Solange die Alteuropäer mit ihren regelmäßigen Genpool-Verarmungen dennoch "frisches Blut von außen" bekamen, konnten sie also weiterhin eine stabile, gesunde Population ausbilden, sein und bleiben. Sollte aber diese "externe Frischzellenkur" mal für längere Zeit ausgefallen sein, könnten die Neandertaler einen "kranken" Genpool entwickelt haben, der schließlich zu ihrem Rückgang und Aussterben geführt hat. Am Ende gab es dann ja wieder Hybridisationen, aber womöglich war es da schon zu spät. Und womöglich erfolgten Hybridisationen nur in die Richtung, daß die, die sich vermischten, zu den Sapiensen gingen und deren Genpool bereicherten. Der Neandertaler-Genpool wäre auf diese Weise höchstens noch stärker verarmt.

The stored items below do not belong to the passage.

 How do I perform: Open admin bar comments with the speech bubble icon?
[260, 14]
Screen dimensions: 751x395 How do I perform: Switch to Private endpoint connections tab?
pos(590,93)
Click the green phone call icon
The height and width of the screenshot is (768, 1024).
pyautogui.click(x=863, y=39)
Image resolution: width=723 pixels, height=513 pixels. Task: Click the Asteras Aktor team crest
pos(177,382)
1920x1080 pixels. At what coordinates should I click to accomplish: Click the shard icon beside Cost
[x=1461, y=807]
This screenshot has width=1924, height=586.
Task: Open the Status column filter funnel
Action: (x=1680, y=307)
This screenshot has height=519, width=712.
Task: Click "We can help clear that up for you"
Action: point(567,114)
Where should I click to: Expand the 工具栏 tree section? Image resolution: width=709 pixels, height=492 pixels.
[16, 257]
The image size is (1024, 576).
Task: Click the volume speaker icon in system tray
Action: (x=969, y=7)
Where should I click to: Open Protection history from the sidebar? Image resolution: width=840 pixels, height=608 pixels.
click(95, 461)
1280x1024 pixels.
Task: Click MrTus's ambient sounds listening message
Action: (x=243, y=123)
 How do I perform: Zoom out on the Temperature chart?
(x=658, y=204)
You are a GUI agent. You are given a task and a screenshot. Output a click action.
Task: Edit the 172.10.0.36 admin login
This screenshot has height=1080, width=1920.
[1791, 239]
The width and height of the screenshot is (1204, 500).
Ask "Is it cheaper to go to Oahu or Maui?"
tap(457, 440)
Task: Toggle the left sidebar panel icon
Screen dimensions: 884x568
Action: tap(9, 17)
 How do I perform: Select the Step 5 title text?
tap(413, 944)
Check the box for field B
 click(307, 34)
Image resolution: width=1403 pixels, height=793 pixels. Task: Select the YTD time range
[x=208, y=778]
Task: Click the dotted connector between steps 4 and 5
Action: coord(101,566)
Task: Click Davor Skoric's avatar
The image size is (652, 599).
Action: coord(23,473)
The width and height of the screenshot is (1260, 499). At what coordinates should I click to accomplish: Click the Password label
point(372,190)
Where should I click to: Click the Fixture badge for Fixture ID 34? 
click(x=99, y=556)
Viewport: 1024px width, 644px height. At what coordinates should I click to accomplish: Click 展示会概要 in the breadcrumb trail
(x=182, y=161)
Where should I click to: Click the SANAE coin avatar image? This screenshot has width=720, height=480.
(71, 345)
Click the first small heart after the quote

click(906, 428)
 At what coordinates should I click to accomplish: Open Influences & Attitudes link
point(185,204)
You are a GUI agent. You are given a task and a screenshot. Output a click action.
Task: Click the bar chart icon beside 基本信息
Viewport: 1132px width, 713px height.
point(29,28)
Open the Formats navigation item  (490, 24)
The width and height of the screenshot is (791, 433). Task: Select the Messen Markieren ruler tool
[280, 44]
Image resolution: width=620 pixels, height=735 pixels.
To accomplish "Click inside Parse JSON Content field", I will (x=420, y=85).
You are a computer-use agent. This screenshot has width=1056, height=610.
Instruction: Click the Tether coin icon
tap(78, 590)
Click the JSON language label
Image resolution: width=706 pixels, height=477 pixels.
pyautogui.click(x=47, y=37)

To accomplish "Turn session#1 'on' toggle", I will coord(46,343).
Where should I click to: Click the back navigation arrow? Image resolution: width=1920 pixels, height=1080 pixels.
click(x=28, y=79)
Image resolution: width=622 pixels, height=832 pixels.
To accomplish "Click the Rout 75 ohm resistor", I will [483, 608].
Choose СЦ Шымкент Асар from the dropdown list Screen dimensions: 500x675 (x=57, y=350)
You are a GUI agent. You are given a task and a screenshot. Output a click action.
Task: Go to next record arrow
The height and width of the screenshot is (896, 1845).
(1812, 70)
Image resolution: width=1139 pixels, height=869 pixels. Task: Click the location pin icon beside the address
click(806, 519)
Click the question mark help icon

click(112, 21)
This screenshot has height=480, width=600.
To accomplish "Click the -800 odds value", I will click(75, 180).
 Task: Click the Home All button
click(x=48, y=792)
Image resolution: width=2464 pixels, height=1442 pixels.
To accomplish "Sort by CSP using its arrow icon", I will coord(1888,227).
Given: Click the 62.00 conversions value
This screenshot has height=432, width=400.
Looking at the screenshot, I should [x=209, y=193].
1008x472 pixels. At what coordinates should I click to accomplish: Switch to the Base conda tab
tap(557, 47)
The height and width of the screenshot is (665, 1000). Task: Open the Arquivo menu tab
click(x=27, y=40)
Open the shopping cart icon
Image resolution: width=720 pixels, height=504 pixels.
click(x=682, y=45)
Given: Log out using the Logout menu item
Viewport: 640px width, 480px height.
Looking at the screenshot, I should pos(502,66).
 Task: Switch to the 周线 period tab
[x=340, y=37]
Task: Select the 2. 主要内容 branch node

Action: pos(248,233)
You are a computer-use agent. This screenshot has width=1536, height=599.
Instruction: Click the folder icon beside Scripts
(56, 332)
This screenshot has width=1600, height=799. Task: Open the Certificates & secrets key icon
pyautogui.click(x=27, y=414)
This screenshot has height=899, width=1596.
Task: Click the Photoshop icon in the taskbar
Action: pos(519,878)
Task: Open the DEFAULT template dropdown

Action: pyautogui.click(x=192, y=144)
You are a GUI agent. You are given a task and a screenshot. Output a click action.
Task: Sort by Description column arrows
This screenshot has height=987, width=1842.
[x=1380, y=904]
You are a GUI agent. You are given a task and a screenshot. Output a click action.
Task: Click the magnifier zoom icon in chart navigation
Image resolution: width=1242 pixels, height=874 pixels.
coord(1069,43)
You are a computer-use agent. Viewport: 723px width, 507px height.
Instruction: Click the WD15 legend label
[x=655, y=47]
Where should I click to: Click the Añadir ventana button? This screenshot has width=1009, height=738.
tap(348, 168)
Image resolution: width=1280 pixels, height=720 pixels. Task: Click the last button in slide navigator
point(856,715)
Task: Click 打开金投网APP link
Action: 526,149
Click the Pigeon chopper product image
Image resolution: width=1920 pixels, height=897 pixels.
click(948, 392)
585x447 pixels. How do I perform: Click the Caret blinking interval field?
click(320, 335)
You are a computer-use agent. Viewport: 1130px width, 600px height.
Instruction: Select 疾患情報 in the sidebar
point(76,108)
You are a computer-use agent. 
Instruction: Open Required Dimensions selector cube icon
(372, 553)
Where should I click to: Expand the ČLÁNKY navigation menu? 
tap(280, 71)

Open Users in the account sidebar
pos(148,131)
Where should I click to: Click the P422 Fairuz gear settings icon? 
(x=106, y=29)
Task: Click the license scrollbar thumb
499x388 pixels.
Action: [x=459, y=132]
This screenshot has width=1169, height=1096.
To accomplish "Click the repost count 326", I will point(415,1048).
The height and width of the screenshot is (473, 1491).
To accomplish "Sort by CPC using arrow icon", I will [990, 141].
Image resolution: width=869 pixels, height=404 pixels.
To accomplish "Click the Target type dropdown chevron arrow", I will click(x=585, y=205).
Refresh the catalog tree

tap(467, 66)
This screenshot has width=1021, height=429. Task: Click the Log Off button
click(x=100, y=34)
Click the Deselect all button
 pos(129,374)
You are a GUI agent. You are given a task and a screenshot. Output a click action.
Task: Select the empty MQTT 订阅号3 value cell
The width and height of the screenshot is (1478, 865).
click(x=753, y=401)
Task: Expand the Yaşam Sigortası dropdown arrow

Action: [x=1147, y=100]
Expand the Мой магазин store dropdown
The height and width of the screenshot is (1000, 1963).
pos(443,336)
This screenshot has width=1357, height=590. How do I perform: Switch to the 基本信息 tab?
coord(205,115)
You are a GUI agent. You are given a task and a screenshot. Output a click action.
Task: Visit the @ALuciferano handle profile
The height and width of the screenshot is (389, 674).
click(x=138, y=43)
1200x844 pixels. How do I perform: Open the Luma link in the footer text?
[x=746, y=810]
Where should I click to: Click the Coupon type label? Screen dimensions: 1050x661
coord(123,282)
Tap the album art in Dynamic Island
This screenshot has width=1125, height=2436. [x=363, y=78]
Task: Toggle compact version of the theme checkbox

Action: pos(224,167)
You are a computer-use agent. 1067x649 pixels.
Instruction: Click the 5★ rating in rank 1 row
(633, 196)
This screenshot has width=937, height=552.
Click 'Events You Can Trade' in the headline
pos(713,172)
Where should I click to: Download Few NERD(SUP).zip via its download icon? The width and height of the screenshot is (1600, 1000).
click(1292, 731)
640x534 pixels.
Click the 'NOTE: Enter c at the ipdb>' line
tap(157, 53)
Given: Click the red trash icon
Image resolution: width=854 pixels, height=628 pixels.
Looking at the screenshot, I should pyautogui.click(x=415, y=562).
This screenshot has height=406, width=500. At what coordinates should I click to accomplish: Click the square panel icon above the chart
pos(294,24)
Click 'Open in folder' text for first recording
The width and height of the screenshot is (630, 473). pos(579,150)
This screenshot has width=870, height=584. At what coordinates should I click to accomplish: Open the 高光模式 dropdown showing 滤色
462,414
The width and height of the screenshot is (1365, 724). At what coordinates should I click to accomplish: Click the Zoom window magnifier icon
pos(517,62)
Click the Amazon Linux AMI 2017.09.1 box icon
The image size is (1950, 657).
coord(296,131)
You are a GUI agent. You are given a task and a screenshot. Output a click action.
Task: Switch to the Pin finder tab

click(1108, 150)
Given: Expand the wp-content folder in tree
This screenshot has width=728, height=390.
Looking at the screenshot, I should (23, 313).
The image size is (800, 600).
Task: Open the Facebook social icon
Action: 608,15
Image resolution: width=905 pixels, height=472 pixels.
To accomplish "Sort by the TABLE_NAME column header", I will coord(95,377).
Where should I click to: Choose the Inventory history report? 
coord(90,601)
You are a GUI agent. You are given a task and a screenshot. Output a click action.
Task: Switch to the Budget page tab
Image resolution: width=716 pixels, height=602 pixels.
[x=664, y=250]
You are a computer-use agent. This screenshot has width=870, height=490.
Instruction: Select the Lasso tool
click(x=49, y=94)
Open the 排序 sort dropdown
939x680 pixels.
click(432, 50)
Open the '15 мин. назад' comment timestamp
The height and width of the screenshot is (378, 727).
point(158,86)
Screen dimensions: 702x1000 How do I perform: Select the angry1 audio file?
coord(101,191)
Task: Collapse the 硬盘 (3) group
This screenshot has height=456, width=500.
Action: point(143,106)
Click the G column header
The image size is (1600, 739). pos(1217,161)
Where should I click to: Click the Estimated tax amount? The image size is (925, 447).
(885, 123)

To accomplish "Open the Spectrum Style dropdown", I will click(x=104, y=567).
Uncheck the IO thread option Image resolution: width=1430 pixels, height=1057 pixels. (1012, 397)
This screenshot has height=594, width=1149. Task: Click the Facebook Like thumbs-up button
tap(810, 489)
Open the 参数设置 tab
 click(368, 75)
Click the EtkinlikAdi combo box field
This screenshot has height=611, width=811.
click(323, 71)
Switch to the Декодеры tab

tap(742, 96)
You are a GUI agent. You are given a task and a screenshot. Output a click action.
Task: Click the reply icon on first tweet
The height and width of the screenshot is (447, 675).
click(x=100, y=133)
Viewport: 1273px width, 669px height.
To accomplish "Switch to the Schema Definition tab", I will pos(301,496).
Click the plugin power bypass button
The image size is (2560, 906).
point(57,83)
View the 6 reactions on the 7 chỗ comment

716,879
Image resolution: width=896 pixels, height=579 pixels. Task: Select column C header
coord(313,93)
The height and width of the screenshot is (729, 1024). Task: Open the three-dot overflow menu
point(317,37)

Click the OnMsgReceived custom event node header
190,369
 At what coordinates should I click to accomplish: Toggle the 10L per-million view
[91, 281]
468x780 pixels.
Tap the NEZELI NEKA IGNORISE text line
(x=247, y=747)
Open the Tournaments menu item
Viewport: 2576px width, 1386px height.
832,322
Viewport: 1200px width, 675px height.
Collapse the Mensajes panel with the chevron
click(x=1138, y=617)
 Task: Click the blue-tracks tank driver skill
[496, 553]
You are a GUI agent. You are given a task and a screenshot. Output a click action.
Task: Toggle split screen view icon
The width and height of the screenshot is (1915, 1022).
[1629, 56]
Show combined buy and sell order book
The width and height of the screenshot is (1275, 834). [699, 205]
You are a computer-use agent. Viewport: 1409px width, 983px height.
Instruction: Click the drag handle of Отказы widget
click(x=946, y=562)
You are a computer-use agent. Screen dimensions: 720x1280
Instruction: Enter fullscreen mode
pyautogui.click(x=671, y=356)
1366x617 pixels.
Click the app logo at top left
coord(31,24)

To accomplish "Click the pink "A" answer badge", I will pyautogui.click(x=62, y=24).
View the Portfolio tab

Die Faktenlage genetischer Auswertungen (ganz zu schweigen vom Fossilbefund) ergibt noch kein deutliches, aussagekräftiges Bild, wir wissen noch immer viel zu wenig, um das näher beschreiben zu können, woran es nun lag. Nur eines zeichnet sich ab: der Neandertaler scheint kulturell und mental nicht unterlegen gewesen zu sein, auch was das Erschließen der Nahrungsressourcen betrifft, stand er nicht schlechter da als die hinzukommenden Sapiense.